Brain-Computer Interfaces (BCI)
BCIs translate neural signals into computer commands.
Types
| Type | Method | Invasiveness | Signal Quality | |------|--------|-------------|---------------| | EEG | Scalp electrodes | Non-invasive | Low (noisy) | | ECoG | Cortical surface electrodes | Surgical | Medium | | Intracortical | Implanted electrode arrays | Highly invasive | High | | fNIRS | Near-infrared spectroscopy | Non-invasive | Low-medium |
Current Applications
- Assistive communication: Patients with ALS or locked-in syndrome can select letters/words
- Prosthetic control: Neural signals drive robotic limbs
- Neurofeedback: Training attention or relaxation through real-time brain activity display
- P300 speller: User focuses on target letter in a flashing grid; EEG detects the P300 response
Limitations
- Low information transfer rate (~5-25 bits/minute for non-invasive)

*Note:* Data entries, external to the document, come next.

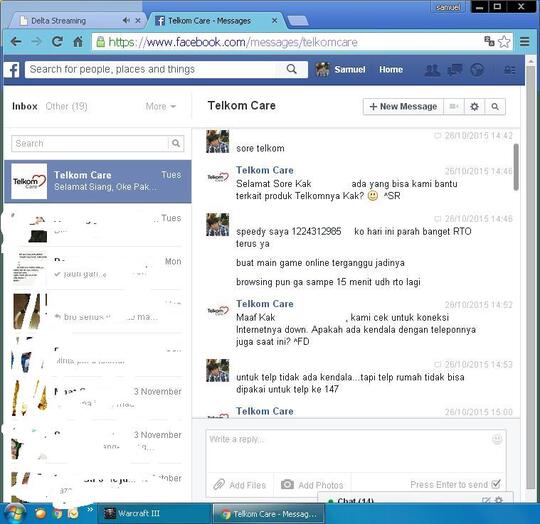Open Warcraft III from taskbar
Viewport: 540px width, 524px height.
point(133,513)
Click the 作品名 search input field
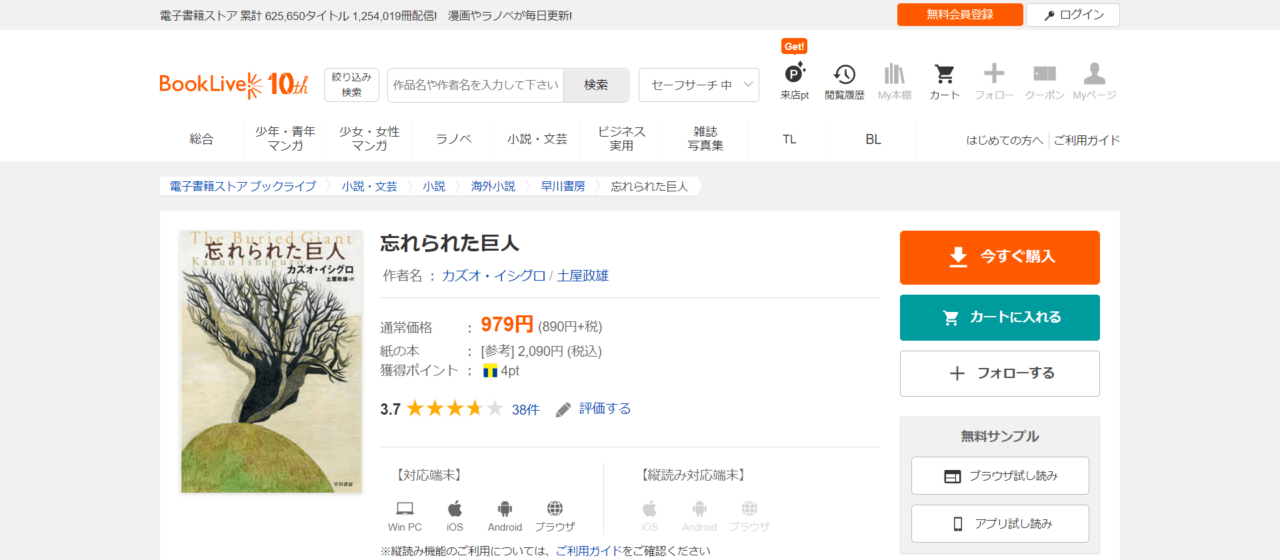 [x=476, y=85]
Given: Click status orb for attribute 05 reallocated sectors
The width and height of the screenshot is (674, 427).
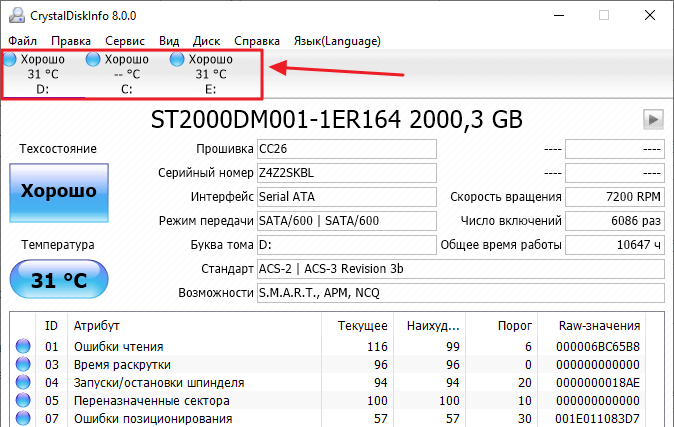Looking at the screenshot, I should click(22, 401).
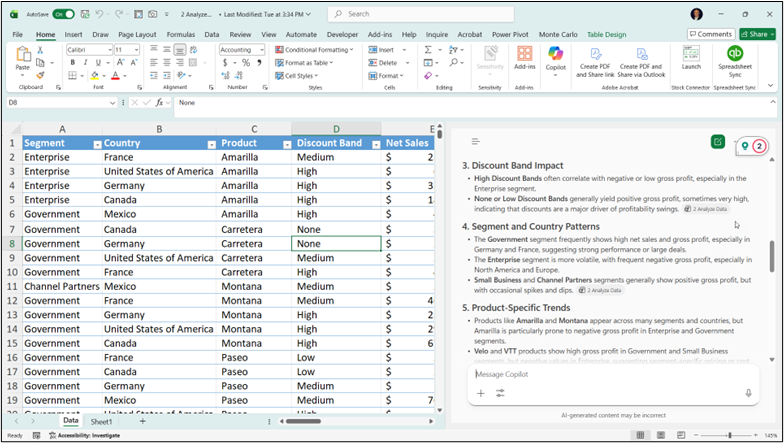Turn off the AutoSave toggle

click(x=63, y=14)
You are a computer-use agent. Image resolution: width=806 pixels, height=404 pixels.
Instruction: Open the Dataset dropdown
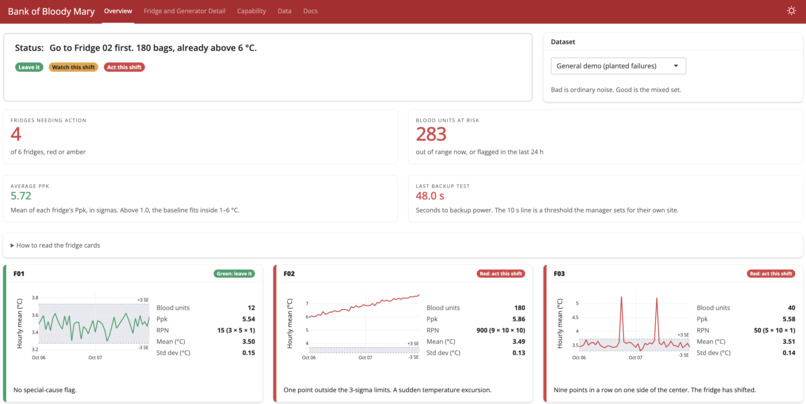[618, 66]
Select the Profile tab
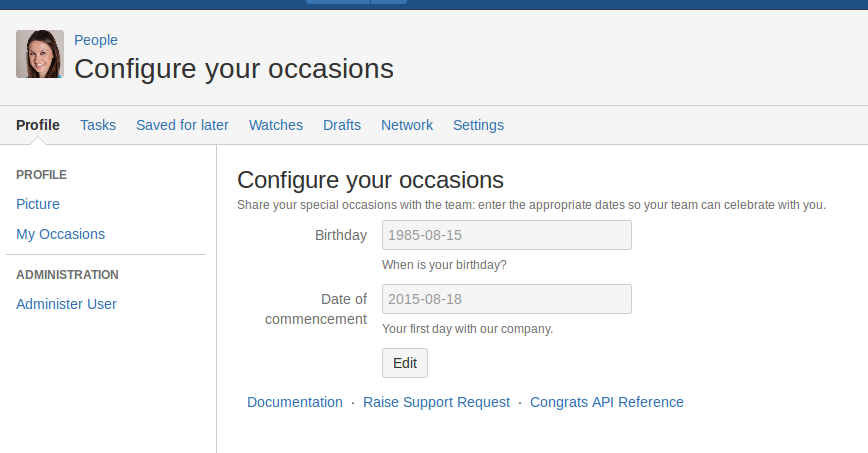 [x=38, y=125]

- Extensive calibration required per user
- Signal noise from muscle movement, electrode drift
- Ethical considerations around neural data privacy and autonomy
Haptic Feedback
Haptic feedback uses touch sensations (vibration, force, texture) to communicate information.
Types of Haptic Feedback
| Type | Mechanism | Example | |------|-----------|---------| | Vibrotactile | Vibration motors (LRA, ERM) | Phone vibration on keypress | | Force feedback | Motors resisting movement | Gaming steering wheel resistance | | Surface haptics | Electrostatic friction on screen | Texture simulation on touchscreen | | Ultrasonic | Focused ultrasound in air | Mid-air haptic feedback (Ultraleap) |
Design Applications
- Confirmation: Short vibration pulse on successful action
- Warning: Distinct vibration pattern for errors or alerts
- Texture: Simulating material properties on touchscreens
- Navigation: Directional vibration for wayfinding (wristband buzz patterns)
- Accessibility: Haptic output for deaf or deaf-blind users
Multimodal Interaction
Combining multiple input and output modalities for richer, more robust interaction.
Input Fusion Strategies
| Strategy | Description | Example | |----------|-------------|---------| | Redundant | Same command via multiple modalities | Tap + voice "delete" | | Complementary | Different modalities provide different parts | Point at map + say "navigate here" | | Sequential | Modalities used in sequence | Wake word (voice) then touch selection | | Simultaneous | Modalities used at the same time | Gesture + speech (Bolt: "put that there") |
Design Principles for Multimodal Systems
- Modality equivalence: Critical functions should not depend on a single modality
- Graceful degradation: System works when one modality is unavailable
- User choice: Let users choose their preferred modality
- Mutual disambiguation: If one modality is ambiguous, the other clarifies
- Minimize cognitive load: Do not force users to manage multiple modalities simultaneously unless it is natural
CASA Paradigm
Computers Are Social Actors (Nass & Reeves): Users unconsciously apply social rules to computers. Multimodal systems that use voice, gesture, and facial expression are perceived more socially, raising expectations for human-like behavior. Design must manage these expectations to avoid the uncanny valley of interaction.